Бар эскадрильи - Франсуа Нурисье
Шрифт:
Интервал:
Закладка:
Воображение бессильно перед смертью. Свои жесты я придумал в ту пору, когда заканчивалось мое детство. Но если в пятнадцатилетнем возрасте мое внимание и мое горе постепенно ослабевали, то сегодня я стучусь головой о свое горе с упорством одержимого. Одни и те же образы, те, которые ранят мгновенно, вертятся все время в моей голове, и я утыкаюсь лицом в покрывало, трясу головой, как бы наперекор всему выражая свое несогласие, как бы споря с небытием, а потом снова опускаю голову на кровать, которая больше не хранит запах духов Клод, от которой пахнет лишь пылью, и в этой пыли и ночи меня ждут мои образы. Как я стоял в тот день на коленях на краю клетчатого пледа и раскладывал по краю его камни, отчего под пледом все сильнее проступала форма твоего тела.

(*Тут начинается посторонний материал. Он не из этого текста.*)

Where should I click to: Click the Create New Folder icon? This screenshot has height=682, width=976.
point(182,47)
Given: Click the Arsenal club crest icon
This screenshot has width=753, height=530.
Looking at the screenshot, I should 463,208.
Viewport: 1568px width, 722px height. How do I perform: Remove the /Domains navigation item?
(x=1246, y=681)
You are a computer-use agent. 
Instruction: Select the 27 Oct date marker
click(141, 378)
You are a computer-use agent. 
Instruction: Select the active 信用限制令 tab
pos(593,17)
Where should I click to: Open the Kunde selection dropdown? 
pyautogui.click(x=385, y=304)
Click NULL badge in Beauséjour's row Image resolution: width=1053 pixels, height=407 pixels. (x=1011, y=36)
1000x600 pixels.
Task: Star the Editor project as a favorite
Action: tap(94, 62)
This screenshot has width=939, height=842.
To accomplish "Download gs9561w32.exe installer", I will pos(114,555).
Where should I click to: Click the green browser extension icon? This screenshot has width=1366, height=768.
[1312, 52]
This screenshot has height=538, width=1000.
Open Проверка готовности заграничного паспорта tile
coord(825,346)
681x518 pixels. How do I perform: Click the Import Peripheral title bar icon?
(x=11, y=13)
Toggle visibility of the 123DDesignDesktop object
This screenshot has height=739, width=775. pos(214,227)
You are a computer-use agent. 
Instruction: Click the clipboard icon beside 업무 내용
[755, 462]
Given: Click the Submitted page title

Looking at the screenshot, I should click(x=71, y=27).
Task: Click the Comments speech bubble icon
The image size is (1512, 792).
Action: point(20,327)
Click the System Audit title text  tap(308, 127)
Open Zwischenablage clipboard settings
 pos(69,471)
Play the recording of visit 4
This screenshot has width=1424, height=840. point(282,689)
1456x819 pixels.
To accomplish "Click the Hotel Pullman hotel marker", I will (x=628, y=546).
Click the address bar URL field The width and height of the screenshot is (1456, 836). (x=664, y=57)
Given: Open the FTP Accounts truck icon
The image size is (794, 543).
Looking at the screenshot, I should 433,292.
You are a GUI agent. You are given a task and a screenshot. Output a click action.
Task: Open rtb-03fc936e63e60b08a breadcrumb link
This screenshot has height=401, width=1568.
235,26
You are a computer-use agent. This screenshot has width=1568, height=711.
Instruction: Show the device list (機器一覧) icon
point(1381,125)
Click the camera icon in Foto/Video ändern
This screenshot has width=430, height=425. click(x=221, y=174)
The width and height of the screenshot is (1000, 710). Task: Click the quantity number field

Именно эта картина возникает у меня перед глазами чаще всего. Сцена, о которой мне напоминает все. Ощущения, связанные с ней, остались в моем теле, в моих руках: мягкая трава под коленями, впивающаяся в пальцы жесткость влажных камней, приносимых один за другим, согнутая спина, холодный пот, обливаясь которым, я дрожал. Иногда эту картину сменяет другая: мой приезд в гостиницу, внезапная тишина, мои закрытые глаза, топотание вокруг меня. Однажды утром я на мгновенье закрыл глаза, потому что во время заседания комитета сидел лицом к окну и солнце слепило мне глаза. Вскоре голоса стихли, и по топоту ног и скрипу стульев я понял, что вокруг меня опять собрался круг любопытных. Запах горной сосны, звук зажженной спички. Когда же воспоминания начнут стираться? Я снова открыл глаза. Сидевшие за столом притихли и смотрели на меня. Одинаковые лица, одинаковая у всех внимательная и суровая бесстрастность. Ив еще тряс рукой, чтобы потушить только что зажженную им спичку. На следующих собраниях он не появлялся: он не считал нужным приходить на улицу Жакоб, пока там сижу я. Максим не ошибался: именно Мазюрье устроится в «Алькове» на следующий день после моего ухода, в ожидании того времени, когда «имущественный» отдел компании «Евробук» переселит издательство ЖФФ из двух его старых домов наконец-то в функциональное помещение. И тогда будет покончено с закоулками, с укромными местами, где можно было и скрыться ото всех, и с кем-то пооткровенничать. Так будет даже лучше. Мне одному грели душу плесень на стенах и мыши улицы Жакоб. Даже Клод, которая не знала наших восторгов в 1958-м году, с трудом понимала, какое я нахожу удовольствие стукаться головой о нашу знаменитую низкую арку между двумя домами. «Твоя мадленка…» — говорила она.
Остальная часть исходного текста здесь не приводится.